**What to work on:**
Reproduce the full news report on Karla Homolka's volunteering at a Montreal school, word for word.

** start of Passage to read **

Convicted serial killer Karla Homolka volunteered several times at an elementary school her children attend in Montreal, according to local reports. 

Homolka and her then-husband Paul Bernardo raped and murdered at least three women including Homolka's 15-year-old sister Tammy in the early 1990s. Homolka told investigators that she was an unwilling accomplice to the crimes and pled guilty to manslaughter in exchange for a 12-year prison term. She was released in 2005.

CTV reported that Greaves Adventist Academy school officials confirmed that Homolka was not a regular volunteer, but that she was asked to come into the classroom on one occasion and also attended a school field trip and brought a dog in for show and tell. The school told CTV that she was never alone with children. 

On social media, many expressed outrage that Homolka would be allowed around children. 

"Karla Homolka helped rape and torture, AND kill two teenager girls AND her 15-year-old sister. She volunteering at a school? OK," @theB0SNIAN tweeted/

A lawyer who represents the families of two of the slain girls, Kristen French and Leslie Mahaffy, told The Canadian Press that the news Homolka is living a normal life with her husband and children is a "kick in the gut" to French and Mahaffy families.

** end of Passage to read **
** start of Stored data **

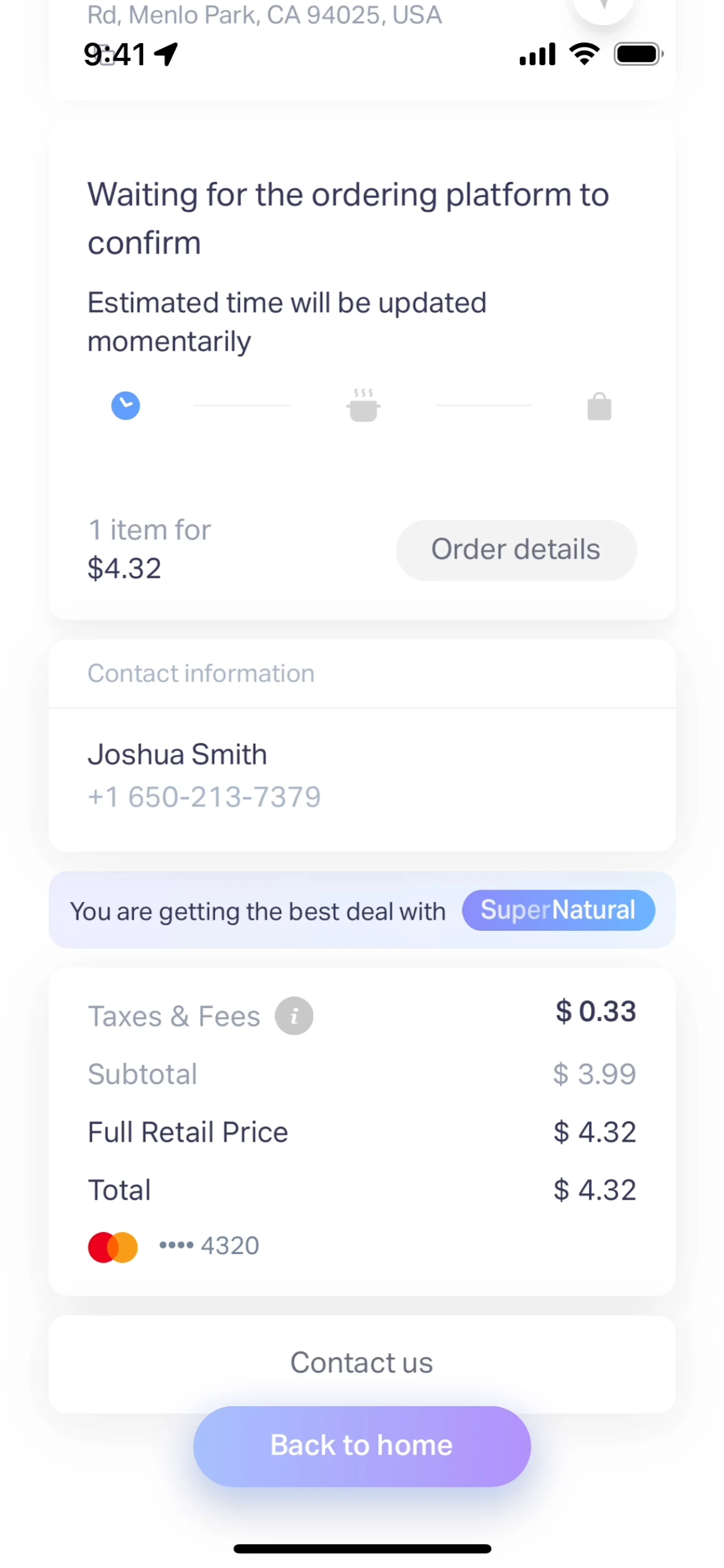Tap the shopping bag pickup icon

[x=599, y=406]
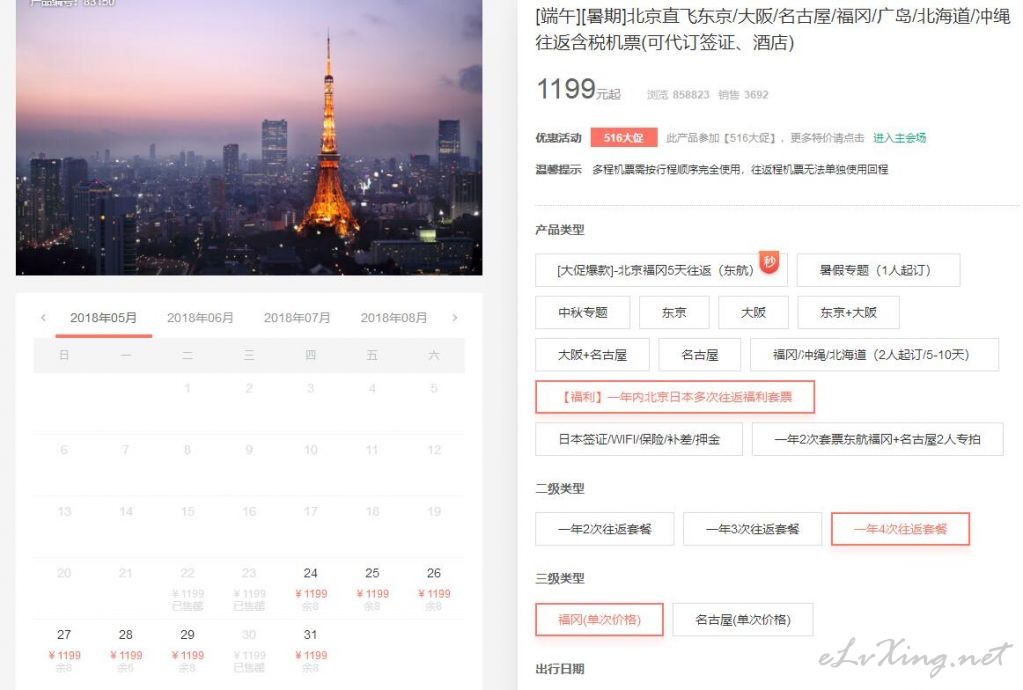Select May 31 date in calendar
Screen dimensions: 1023x690
point(311,650)
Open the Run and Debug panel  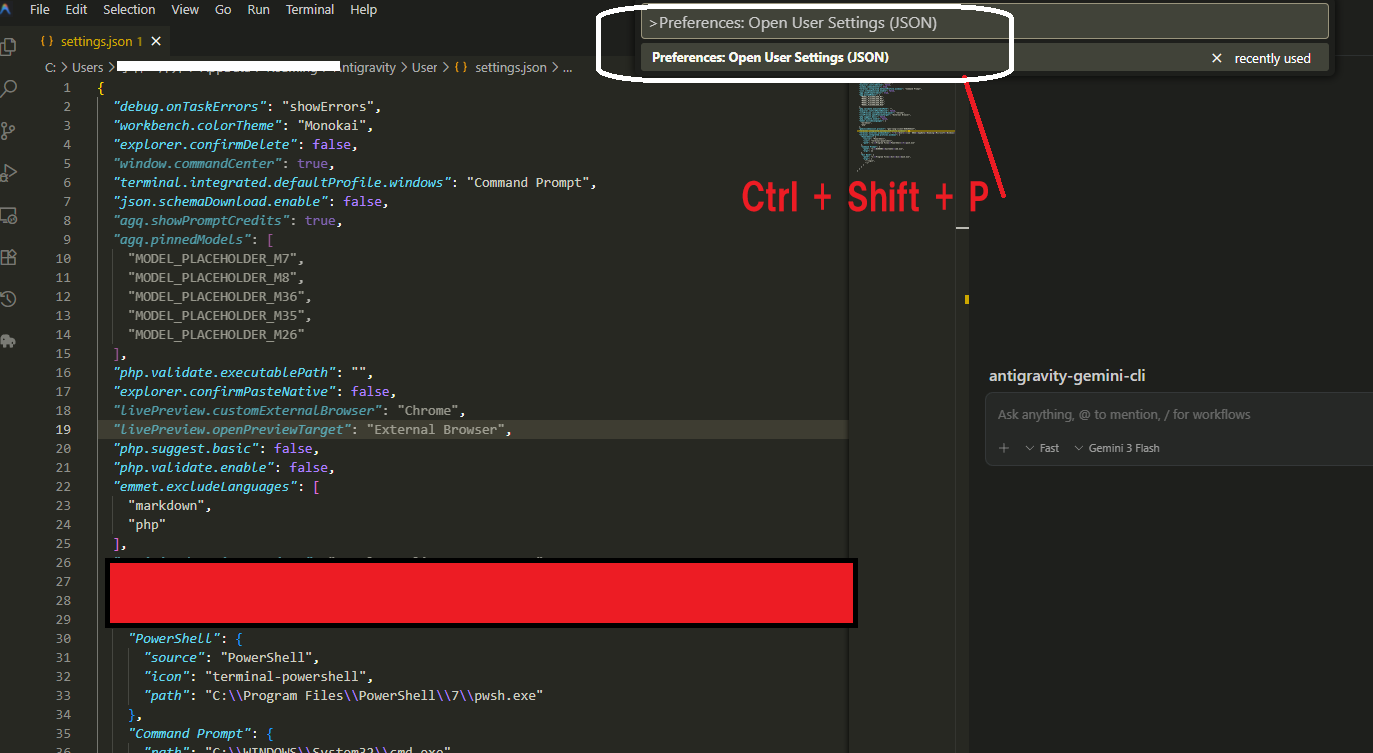[9, 172]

** end of Stored data **

**Task solution:**
Convicted serial killer Karla Homolka volunteered several times at an elementary school her children attend in Montreal, according to local reports. 

Homolka and her then-husband Paul Bernardo raped and murdered at least three women including Homolka's 15-year-old sister Tammy in the early 1990s. Homolka told investigators that she was an unwilling accomplice to the crimes and pled guilty to manslaughter in exchange for a 12-year prison term. She was released in 2005.

CTV reported that Greaves Adventist Academy school officials confirmed that Homolka was not a regular volunteer, but that she was asked to come into the classroom on one occasion and also attended a school field trip and brought a dog in for show and tell. The school told CTV that she was never alone with children. 

On social media, many expressed outrage that Homolka would be allowed around children. 

"Karla Homolka helped rape and torture, AND kill two teenager girls AND her 15-year-old sister. She volunteering at a school? OK," @theB0SNIAN tweeted/

A lawyer who represents the families of two of the slain girls, Kristen French and Leslie Mahaffy, told The Canadian Press that the news Homolka is living a normal life with her husband and children is a "kick in the gut" to French and Mahaffy families.